PUBLISHED: 12:42 28 September 2016 | UPDATED: 12:53 28 September 2016

Hackney Learning Trust chief Anne Canning (Picture: Hackney Council)

Hackney Learning Trust chief Anne Canning (Picture: Hackney Council)

Archant

A teaching union has hit out at proposals to turn every single school in Hackney into an academy - despite the government backing down on controversial plans to force blanket conversion.

Intense opposition to education secretary Nikki Morgan’s scheme of forced “academisation” of every school in the UK by 2022 forced her to drop the plans in May.

But Hackney Learning Trust chief Anne Canning has since written to every headteacher and governor in the borough informing them her organisation plans to consult on whether to establish a multi-academy trust (MAT) anyway, which would encourage all schools to become academies.

Schools would make the choice individually whether to sign up to the independent company.

The National Union Of Teachers (NUT) has condemned HLT’s “surprise move”, and accused them of “accelerating the government’s fragmentation of the education system”. They see academisation as back-door privatisation and say it will weaken local accountability and undermine teachers’ pay and conditions.

Jamie Duff, Hackney NUT spokesman, said: ‘The government did a major U-turn after coming under intense opposition.
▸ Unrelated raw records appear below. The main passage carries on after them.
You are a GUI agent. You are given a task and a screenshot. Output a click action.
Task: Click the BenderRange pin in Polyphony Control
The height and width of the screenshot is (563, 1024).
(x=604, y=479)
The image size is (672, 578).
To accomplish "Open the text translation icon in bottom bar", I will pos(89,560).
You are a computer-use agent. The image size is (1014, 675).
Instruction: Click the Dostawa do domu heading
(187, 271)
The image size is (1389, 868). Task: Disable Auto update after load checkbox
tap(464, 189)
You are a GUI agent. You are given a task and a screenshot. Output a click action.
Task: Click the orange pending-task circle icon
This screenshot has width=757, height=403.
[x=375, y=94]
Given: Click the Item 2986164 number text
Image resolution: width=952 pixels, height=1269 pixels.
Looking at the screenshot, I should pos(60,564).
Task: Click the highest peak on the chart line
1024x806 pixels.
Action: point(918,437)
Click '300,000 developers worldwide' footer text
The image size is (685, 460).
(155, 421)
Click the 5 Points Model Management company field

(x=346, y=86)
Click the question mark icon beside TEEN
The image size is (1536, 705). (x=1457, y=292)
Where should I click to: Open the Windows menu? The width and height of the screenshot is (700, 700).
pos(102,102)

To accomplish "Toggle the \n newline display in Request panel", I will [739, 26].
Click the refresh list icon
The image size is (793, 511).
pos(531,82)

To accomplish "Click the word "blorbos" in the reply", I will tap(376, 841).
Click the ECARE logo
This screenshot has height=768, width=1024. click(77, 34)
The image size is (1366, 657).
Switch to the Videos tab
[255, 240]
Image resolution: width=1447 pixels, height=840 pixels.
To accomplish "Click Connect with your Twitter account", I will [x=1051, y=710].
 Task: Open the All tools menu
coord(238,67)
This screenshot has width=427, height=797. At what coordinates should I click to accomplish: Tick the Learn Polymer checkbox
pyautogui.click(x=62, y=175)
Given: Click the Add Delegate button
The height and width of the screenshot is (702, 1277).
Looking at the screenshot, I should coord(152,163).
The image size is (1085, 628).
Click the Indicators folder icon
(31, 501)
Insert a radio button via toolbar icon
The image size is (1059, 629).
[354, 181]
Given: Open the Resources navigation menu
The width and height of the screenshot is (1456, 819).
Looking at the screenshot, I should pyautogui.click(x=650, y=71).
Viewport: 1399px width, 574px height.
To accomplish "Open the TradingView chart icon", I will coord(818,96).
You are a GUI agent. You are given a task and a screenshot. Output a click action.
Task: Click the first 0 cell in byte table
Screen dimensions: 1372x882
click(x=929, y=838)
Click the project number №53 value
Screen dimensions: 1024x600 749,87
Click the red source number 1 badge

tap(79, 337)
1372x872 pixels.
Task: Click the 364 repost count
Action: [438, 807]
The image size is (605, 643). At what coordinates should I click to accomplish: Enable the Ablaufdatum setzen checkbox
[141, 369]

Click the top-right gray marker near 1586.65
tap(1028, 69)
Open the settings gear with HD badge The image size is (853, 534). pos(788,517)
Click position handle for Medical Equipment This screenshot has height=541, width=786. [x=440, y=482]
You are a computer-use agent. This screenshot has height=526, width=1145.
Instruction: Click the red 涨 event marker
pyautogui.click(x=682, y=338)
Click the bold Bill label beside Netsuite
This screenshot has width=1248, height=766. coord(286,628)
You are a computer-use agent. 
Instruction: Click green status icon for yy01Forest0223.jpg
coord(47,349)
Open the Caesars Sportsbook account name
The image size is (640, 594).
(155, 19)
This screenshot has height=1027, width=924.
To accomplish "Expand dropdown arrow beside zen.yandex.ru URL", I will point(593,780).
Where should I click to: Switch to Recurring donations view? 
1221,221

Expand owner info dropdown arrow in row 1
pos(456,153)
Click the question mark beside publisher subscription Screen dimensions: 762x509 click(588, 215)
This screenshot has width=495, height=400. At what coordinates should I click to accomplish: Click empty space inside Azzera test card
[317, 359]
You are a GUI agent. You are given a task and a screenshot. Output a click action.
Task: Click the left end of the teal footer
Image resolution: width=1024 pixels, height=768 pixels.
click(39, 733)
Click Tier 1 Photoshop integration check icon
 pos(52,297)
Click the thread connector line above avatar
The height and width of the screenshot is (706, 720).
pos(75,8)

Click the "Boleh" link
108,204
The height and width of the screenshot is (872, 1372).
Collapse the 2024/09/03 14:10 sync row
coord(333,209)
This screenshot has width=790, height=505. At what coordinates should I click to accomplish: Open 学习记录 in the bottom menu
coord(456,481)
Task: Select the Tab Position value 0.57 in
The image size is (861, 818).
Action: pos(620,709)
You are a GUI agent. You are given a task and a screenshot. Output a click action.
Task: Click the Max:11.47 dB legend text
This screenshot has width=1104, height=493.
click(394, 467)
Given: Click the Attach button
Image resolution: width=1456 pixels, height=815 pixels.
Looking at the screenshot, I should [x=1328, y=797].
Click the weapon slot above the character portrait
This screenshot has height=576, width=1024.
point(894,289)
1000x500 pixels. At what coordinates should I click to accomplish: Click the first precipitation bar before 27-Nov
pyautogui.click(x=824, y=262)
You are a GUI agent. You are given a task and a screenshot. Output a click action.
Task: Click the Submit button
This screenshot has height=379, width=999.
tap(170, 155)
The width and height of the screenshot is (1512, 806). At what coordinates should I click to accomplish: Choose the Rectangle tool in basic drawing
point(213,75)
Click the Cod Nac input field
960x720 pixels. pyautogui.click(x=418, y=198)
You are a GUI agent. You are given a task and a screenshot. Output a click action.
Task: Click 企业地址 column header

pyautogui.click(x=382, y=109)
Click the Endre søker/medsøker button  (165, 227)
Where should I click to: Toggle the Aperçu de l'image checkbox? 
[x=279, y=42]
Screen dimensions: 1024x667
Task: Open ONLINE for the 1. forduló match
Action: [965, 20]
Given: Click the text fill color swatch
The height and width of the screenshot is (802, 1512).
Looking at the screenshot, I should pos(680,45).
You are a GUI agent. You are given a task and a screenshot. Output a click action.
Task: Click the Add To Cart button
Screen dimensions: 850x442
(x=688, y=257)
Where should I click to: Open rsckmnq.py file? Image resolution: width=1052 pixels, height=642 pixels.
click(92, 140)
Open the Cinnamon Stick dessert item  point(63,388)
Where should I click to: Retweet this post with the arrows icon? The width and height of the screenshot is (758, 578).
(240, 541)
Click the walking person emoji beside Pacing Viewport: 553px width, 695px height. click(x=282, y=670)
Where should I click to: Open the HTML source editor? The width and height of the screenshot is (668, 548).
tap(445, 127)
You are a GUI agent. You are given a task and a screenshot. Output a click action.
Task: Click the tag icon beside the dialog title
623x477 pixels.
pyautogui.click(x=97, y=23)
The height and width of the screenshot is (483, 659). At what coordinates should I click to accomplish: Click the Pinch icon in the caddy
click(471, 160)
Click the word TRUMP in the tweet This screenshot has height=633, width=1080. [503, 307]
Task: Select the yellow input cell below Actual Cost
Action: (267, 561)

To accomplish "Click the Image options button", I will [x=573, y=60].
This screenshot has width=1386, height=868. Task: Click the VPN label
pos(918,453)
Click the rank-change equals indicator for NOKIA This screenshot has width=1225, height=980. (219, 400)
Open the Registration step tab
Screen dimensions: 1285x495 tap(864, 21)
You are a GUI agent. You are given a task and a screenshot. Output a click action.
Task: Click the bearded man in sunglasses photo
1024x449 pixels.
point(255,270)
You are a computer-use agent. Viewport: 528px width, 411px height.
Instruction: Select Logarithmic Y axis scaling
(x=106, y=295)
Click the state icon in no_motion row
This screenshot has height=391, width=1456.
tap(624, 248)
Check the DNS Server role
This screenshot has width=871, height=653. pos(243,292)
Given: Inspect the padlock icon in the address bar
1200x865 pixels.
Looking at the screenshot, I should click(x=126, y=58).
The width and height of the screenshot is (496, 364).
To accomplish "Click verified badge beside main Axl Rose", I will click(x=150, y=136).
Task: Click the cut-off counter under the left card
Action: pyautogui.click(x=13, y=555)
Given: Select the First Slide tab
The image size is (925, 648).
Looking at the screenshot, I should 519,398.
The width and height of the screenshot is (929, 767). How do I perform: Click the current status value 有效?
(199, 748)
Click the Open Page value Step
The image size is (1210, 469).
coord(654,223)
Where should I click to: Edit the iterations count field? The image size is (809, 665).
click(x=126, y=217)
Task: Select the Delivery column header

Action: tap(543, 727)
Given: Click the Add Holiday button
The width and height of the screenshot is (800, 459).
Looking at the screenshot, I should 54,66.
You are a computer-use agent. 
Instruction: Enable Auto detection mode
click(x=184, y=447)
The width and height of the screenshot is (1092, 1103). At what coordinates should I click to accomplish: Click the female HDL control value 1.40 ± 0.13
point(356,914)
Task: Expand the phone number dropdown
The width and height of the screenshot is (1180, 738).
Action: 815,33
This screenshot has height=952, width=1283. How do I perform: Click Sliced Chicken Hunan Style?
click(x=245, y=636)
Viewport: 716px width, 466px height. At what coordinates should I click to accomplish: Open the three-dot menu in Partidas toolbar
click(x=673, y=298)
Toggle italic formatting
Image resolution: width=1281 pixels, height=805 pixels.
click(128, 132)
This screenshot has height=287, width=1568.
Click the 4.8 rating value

We think that the learning trust needs to take this strength of feeling into account.

“There is no need for HLT to form a multi-academy trust as the government has backed down.”

But Ms Canning told the Gazette that although the government appeared to have conceded defeat, the DfE would make it almost impossible for schools to be managed in any other way – and said setting up a trust could in fact keep schools more involved with the borough than retaining them in the state sector only to have them taken away at a later date.

“We are trying to be swift of foot to protect our schools from just being handed over to any academy chain if they find themselves in those circumstances,” she said.

“This is at its rawest a pragmatic and practical solution to protecting the community of schools in Hackney. It is predicated on the premise that there is an expectation the academisation agenda is here on the table and not for negotiation.

“We feel our professional responsibility is to try and do what’s best for the community of schools and offer an option that prioritises Hackney pupils, in whatever new structure and national chains may come and go. We have some time to consider setting up a small MAT. That offers an opportunity to consider what the risks or benefits might be.”